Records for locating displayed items
'''

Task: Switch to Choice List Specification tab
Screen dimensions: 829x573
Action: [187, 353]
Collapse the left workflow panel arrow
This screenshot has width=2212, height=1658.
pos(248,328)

'''

**SHORT EXERCISE:** State how many lines in the items above contain the string "Task". Reply with the number alone.

**RESPONSE FOR THIS EXERCISE:** 1